EXTRACTED DATA:
══════════════════════════════
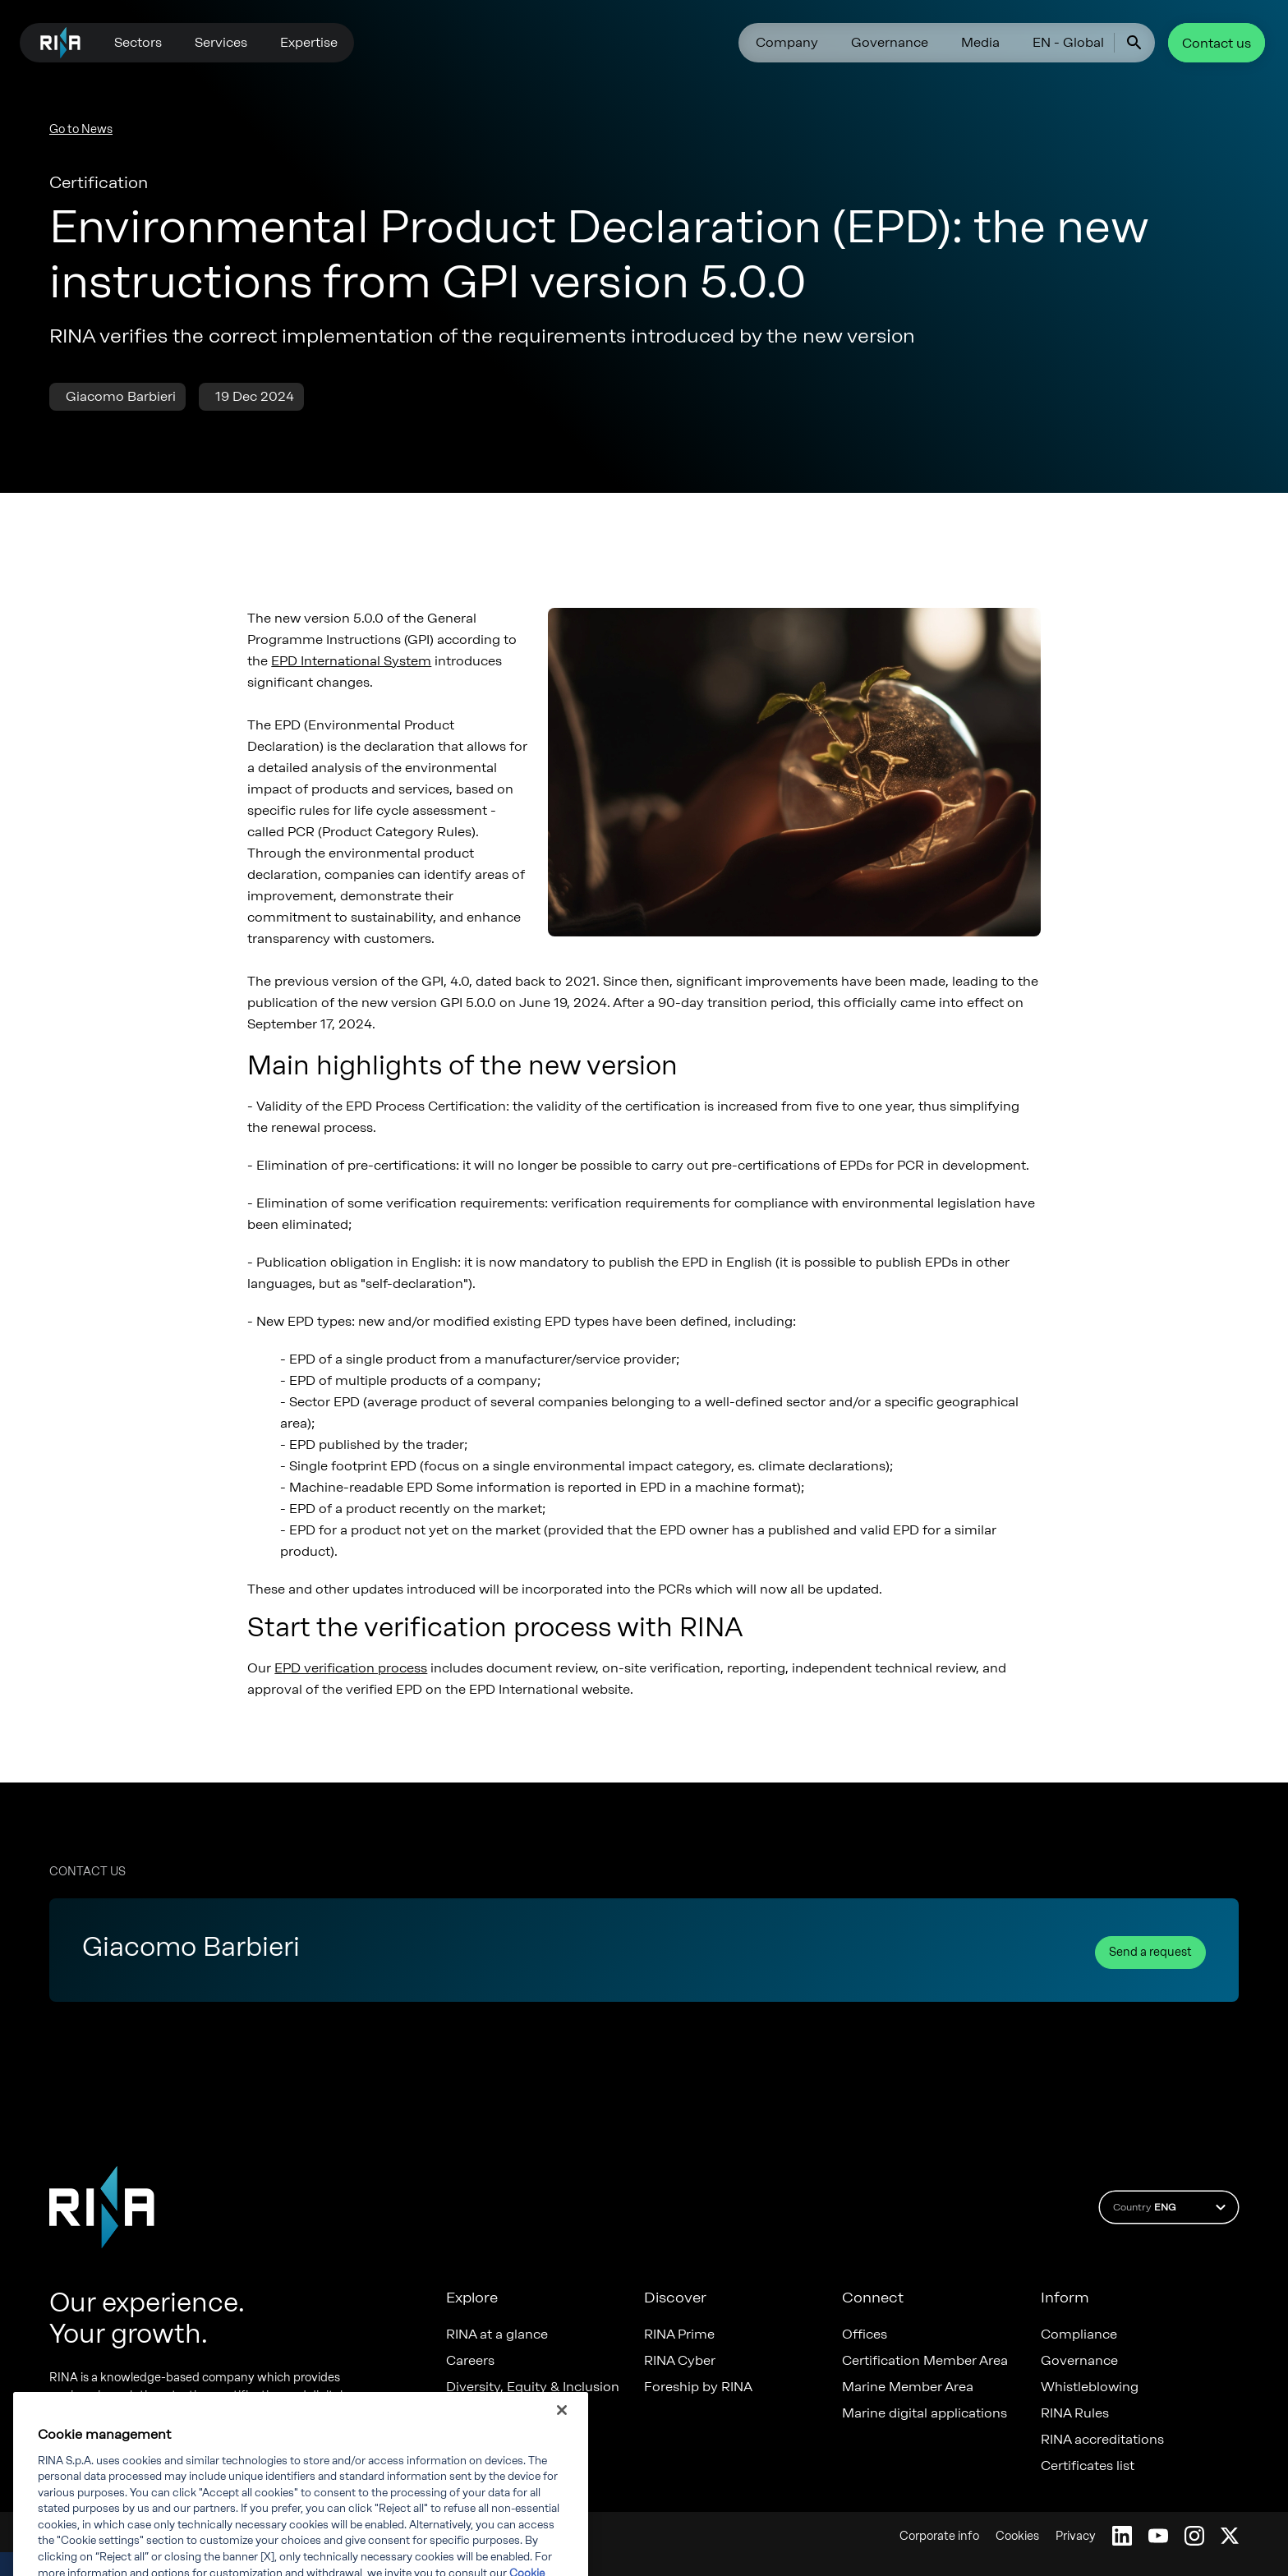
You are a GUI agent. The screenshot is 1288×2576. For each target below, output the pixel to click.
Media (980, 42)
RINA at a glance (497, 2334)
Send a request (1150, 1952)
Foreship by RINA (698, 2387)
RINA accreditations (1102, 2439)
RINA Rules (1075, 2413)
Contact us (1216, 43)
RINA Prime (679, 2334)
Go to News (81, 129)
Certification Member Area (925, 2360)
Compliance (1079, 2334)
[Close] (562, 2441)
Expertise (309, 42)
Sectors (138, 42)
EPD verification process (350, 1668)
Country (1171, 2207)
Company (787, 42)
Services (221, 42)
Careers (470, 2360)
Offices (864, 2334)
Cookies (1017, 2536)
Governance (889, 42)
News (463, 2413)
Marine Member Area (907, 2387)
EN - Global (1068, 42)
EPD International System (351, 661)
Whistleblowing (1089, 2387)
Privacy (1076, 2536)
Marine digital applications (924, 2413)
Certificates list (1087, 2465)
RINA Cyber (679, 2360)
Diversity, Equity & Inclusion (532, 2387)
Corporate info (939, 2536)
══════════════════════════════
Write out all the lines above word for word, leaving out the picture.

You are a GUI agent. The screenshot is 1288×2576. For each target below, output the pixel to click.
Media (980, 42)
RINA at a glance (497, 2334)
Send a request (1150, 1952)
Foreship by RINA (698, 2387)
RINA accreditations (1102, 2439)
RINA Rules (1075, 2413)
Contact us (1216, 43)
RINA Prime (679, 2334)
Go to News (81, 129)
Certification Member Area (925, 2360)
Compliance (1079, 2334)
[Close] (562, 2441)
Expertise (309, 42)
Sectors (138, 42)
EPD verification process (350, 1668)
Country (1171, 2207)
Company (787, 42)
Services (221, 42)
Careers (470, 2360)
Offices (864, 2334)
Cookies (1017, 2536)
Governance (889, 42)
News (463, 2413)
Marine Member Area (907, 2387)
EN - Global (1068, 42)
EPD International System (351, 661)
Whistleblowing (1089, 2387)
Privacy (1076, 2536)
Marine digital applications (924, 2413)
Certificates list (1087, 2465)
RINA Cyber (679, 2360)
Diversity, Equity & Inclusion (532, 2387)
Corporate info (939, 2536)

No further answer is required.